Da packe ich doch gleich kurz die Drohne aus. Dann wird's streng. Höhenmeter um Höhenmeter kämpfe ich mich hoch. Kurz vor der Passhöhe zeigt sich ein fantastisches Panorama. Bergkette um Bergkette reihen sich hintereinander, je nach Entfernung in entsprechend anderer Schattierung. Die Herbstbäume vollenden das atemberaubende Gesamtbild mit ihren tollen Farben. Diesen Pass werde ich so schnell nicht vergessen. Als ich die Passstrasse wieder hinunterfahre, geht auch die Sonne langsam unter. Es wird frisch. Ich schaffe es aber noch bei etwas Restlicht nach Žabljak.

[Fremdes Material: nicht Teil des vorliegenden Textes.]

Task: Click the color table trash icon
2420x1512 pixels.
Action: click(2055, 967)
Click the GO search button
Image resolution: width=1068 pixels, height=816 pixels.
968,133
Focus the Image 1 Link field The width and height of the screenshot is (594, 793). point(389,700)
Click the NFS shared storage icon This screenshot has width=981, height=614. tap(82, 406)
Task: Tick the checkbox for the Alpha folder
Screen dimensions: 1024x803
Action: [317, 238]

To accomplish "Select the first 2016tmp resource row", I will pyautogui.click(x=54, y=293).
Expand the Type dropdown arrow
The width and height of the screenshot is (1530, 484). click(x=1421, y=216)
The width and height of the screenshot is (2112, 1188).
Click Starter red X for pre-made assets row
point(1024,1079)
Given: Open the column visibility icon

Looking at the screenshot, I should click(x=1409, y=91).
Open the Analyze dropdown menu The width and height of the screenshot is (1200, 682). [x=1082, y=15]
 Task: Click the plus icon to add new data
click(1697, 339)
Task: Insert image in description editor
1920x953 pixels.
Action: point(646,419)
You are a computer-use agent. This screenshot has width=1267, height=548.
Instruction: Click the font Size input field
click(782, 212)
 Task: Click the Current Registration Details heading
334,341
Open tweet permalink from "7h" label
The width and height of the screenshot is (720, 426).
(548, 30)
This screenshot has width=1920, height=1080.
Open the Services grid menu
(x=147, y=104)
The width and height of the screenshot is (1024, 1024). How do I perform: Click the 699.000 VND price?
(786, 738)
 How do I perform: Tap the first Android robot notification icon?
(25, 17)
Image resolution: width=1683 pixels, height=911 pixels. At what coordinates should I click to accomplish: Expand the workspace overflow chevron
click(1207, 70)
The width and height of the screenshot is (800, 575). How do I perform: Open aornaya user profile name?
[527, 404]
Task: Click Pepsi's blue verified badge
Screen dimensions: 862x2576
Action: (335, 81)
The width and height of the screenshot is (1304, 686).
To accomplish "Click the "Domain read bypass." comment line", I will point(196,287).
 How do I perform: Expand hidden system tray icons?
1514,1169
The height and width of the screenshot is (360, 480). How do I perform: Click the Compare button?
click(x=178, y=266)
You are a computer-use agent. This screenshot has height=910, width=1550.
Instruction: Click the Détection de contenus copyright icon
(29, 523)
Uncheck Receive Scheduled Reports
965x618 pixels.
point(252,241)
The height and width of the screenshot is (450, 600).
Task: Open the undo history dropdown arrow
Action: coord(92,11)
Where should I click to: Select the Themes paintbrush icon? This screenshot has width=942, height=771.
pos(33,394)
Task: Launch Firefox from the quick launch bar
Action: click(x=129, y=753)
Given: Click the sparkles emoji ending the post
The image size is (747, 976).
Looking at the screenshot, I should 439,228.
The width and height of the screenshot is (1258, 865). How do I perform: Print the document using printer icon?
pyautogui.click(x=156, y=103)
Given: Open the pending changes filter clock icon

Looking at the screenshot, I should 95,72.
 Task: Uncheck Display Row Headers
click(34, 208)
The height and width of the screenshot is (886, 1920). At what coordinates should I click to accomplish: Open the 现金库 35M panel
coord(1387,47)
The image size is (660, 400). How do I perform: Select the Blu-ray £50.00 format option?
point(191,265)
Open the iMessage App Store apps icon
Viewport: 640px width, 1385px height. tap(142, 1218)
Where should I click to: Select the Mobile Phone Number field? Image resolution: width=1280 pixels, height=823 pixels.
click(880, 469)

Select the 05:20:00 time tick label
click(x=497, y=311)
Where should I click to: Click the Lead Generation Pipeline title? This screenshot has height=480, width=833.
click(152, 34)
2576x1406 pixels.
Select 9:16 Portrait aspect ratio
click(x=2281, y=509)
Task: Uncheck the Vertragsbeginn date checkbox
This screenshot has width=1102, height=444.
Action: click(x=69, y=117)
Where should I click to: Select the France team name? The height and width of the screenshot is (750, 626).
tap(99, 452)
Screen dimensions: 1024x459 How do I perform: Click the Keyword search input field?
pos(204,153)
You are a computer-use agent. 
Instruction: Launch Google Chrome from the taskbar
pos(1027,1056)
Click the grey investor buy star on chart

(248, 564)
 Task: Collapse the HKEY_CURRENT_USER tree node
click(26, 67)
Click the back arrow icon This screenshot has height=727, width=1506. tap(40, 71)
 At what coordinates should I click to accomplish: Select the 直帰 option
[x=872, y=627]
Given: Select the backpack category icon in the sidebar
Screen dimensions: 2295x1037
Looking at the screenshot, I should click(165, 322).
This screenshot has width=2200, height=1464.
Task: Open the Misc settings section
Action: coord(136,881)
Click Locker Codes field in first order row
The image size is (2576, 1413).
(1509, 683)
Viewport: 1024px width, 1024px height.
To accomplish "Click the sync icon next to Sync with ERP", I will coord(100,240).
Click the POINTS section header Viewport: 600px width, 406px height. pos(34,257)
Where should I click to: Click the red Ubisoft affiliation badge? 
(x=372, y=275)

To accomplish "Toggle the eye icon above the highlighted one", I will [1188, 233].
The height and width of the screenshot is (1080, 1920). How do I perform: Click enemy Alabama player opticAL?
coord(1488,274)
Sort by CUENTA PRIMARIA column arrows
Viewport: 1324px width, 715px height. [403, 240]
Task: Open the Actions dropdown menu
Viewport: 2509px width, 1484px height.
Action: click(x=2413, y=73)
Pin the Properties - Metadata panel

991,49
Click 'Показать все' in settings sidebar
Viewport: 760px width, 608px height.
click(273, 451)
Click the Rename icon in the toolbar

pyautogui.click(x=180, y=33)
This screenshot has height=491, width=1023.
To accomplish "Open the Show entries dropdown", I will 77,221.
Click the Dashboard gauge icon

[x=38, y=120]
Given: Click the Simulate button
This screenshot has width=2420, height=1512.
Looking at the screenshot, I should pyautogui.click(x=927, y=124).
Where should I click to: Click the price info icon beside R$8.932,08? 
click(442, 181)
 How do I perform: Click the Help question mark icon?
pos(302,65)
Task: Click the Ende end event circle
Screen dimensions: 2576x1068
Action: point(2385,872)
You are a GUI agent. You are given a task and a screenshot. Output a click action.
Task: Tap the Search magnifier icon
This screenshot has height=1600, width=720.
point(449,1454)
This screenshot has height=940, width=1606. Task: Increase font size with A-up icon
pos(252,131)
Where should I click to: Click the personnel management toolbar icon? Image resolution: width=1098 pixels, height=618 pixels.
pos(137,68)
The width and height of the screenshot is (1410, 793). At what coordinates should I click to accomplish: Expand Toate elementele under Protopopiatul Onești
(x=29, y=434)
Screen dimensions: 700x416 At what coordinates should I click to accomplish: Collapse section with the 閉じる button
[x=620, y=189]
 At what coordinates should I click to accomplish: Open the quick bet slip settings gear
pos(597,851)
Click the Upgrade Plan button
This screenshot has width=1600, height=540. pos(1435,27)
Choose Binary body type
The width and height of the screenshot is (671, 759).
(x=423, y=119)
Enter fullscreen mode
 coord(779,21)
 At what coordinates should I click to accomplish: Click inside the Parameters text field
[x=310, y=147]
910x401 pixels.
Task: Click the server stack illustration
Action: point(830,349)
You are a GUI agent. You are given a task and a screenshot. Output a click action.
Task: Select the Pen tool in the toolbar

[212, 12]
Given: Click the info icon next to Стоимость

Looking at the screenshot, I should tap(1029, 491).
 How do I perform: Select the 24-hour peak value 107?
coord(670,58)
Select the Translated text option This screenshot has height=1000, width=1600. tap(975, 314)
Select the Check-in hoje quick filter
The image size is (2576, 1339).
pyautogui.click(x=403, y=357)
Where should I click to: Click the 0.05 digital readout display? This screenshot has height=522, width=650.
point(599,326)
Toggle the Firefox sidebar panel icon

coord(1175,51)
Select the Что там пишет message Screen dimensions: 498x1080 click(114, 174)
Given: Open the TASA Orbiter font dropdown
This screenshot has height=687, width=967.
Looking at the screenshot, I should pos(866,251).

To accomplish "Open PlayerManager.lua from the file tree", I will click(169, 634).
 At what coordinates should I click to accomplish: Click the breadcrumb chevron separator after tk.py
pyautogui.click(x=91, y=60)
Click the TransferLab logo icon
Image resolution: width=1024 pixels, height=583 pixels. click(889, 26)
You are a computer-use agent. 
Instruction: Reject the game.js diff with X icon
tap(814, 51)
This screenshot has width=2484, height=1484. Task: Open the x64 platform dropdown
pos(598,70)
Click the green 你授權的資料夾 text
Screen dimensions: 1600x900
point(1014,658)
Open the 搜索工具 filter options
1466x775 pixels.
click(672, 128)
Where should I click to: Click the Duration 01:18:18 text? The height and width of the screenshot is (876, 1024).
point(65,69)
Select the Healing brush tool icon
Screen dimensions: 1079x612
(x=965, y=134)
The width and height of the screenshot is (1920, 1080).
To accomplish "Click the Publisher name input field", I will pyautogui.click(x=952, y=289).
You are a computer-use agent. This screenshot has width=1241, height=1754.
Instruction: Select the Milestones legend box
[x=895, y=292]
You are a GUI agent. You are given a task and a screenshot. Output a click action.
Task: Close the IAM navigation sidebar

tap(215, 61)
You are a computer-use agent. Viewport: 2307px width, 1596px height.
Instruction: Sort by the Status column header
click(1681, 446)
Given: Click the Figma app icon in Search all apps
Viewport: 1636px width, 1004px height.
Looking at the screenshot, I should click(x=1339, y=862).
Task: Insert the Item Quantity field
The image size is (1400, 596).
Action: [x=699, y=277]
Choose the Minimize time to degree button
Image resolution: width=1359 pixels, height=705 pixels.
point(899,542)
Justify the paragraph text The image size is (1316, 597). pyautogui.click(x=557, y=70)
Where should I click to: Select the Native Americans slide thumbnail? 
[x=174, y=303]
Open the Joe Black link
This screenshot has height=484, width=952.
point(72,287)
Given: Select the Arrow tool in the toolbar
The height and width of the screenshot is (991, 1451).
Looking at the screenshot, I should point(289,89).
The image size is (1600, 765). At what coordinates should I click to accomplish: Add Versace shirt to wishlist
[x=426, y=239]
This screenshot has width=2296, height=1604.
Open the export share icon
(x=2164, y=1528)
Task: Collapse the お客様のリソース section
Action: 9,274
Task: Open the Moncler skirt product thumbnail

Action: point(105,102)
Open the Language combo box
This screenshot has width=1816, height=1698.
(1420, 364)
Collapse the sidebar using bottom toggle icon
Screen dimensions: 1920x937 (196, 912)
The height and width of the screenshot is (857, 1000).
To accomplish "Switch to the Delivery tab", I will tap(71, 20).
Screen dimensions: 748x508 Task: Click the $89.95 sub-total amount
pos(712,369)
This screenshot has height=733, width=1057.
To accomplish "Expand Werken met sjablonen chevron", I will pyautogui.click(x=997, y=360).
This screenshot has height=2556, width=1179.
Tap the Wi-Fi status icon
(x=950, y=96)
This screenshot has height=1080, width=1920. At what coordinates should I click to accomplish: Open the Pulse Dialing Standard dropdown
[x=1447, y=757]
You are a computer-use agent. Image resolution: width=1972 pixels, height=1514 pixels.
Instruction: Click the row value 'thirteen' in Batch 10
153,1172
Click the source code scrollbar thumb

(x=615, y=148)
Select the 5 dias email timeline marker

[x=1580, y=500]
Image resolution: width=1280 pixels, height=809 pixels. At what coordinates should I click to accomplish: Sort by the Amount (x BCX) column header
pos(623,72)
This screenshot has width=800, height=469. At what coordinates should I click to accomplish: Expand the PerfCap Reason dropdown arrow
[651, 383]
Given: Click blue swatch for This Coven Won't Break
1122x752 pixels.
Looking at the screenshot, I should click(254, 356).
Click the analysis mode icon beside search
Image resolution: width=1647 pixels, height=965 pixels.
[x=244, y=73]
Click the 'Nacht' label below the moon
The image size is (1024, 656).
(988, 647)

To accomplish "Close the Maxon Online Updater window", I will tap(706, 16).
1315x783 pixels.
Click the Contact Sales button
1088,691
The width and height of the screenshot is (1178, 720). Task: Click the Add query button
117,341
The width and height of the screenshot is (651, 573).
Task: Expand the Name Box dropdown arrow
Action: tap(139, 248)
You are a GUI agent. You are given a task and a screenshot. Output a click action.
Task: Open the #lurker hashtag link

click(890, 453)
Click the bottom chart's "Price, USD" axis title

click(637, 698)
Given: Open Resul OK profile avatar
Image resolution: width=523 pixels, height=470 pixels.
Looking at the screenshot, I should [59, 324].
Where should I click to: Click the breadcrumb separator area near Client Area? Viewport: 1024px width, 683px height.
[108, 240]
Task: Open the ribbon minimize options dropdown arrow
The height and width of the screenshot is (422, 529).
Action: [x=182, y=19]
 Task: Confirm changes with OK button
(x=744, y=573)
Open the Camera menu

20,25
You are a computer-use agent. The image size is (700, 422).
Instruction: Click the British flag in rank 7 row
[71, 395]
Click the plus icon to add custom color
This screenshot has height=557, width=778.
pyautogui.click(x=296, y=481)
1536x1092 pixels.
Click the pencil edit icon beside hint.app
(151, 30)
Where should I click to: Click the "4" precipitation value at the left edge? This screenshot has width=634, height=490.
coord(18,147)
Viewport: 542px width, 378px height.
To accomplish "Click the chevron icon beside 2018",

Auf der Suche nach einem Restaurant zum Aufwärmen, Nachtessen und Unterkunft buchen, höre ich auf der Strassenseite ein Miauen. Ein wenige Tage altes Kätzchen schleicht halb blind und hilfesuchend der Strasse entlang. Es scheint von der ganzen Welt vergessen gegangen zu sein. Völlig verloren. Herzzerreissend. Aber ich kann nichts für das kleine Tierchen tun. Im Restaurant realisiere ich, dass es gar nicht der Sedlo-Pass war, den ich gefahren bin, sondern die nördliche Strasse davon. Das ist mir nun auch wirklich noch nie passiert.
Auch finde ich im Restaurant eine passende Unterkunft für zwei Nächte, plane für den nächsten Tag einen Ruhetag ein. Doch wirklich ruhig wird dieser Tag nicht.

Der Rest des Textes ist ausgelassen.